Top of Provided data

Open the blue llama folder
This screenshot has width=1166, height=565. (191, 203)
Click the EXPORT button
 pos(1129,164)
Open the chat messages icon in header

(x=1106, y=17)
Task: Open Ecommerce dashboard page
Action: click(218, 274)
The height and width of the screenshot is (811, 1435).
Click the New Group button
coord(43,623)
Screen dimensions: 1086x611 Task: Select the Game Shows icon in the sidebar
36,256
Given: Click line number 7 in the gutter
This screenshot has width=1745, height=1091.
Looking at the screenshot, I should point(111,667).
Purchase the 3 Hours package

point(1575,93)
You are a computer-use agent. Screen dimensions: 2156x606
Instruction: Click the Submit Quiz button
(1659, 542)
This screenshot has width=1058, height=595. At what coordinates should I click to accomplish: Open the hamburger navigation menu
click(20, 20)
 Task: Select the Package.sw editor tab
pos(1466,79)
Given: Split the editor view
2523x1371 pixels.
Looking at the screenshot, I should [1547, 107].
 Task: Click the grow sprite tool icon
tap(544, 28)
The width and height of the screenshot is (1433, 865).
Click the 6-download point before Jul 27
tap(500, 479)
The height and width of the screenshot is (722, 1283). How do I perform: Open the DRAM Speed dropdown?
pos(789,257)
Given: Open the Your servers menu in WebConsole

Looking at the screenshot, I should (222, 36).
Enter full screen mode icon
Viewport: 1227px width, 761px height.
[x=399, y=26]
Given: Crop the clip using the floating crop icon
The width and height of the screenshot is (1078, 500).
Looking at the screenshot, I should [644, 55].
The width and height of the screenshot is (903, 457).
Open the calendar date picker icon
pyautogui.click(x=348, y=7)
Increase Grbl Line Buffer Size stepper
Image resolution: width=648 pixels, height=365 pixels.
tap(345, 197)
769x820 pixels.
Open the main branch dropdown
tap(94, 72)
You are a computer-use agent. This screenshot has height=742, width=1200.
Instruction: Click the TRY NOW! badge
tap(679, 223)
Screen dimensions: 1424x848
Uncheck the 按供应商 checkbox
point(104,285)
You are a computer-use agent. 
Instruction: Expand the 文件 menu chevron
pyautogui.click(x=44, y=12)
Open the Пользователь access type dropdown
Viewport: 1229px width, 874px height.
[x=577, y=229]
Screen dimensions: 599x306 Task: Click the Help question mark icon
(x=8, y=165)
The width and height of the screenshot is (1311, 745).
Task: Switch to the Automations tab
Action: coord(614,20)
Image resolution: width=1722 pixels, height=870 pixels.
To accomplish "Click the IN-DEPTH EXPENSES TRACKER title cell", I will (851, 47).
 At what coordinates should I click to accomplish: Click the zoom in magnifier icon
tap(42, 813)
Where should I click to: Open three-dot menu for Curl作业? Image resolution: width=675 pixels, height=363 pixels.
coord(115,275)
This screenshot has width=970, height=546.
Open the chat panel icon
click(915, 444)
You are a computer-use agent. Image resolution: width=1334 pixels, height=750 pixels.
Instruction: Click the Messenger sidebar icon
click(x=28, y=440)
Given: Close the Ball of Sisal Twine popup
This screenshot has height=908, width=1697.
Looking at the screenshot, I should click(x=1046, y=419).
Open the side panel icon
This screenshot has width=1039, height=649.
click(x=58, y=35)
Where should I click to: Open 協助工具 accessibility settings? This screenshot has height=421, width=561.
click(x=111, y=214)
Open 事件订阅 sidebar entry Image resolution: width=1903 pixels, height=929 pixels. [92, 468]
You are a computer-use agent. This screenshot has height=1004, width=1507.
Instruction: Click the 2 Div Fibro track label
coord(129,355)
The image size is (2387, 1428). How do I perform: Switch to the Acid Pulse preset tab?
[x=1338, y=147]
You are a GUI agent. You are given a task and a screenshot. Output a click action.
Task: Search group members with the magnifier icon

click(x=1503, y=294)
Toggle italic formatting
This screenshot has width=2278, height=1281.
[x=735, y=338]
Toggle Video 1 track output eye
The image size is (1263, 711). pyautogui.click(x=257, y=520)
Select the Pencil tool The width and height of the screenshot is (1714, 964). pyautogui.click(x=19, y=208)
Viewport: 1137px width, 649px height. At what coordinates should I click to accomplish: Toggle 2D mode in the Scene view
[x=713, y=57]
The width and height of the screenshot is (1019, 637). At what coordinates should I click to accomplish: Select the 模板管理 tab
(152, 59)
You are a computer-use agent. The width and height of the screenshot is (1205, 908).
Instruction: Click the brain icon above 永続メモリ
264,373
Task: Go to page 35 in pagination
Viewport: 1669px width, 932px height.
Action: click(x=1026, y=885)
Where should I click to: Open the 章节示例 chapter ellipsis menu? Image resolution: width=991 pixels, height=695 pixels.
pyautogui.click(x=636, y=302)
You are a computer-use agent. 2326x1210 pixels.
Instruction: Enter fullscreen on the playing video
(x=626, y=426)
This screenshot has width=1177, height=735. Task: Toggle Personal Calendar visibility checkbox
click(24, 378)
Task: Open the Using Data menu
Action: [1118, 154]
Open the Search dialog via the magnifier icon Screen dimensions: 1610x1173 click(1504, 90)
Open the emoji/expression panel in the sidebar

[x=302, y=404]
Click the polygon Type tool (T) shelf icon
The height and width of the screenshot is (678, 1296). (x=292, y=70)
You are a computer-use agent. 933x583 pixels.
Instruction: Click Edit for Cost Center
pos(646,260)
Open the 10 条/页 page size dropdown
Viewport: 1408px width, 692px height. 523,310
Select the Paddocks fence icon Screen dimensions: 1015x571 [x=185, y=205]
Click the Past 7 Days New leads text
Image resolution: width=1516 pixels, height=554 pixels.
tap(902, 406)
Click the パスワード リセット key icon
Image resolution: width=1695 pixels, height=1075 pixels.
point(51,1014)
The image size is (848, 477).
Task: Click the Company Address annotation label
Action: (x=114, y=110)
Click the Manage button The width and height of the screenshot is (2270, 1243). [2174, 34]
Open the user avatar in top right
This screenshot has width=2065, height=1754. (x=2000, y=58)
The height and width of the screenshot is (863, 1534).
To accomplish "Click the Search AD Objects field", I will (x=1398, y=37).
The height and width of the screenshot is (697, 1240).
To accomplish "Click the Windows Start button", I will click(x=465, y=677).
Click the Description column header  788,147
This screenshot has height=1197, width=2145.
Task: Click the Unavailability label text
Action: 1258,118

Bottom of Provided data

▶ **Aim of the task**
Once you have checked the entries above, say how many lines include the word "will", and nothing beyond the number.

▶ **Exercise result**
3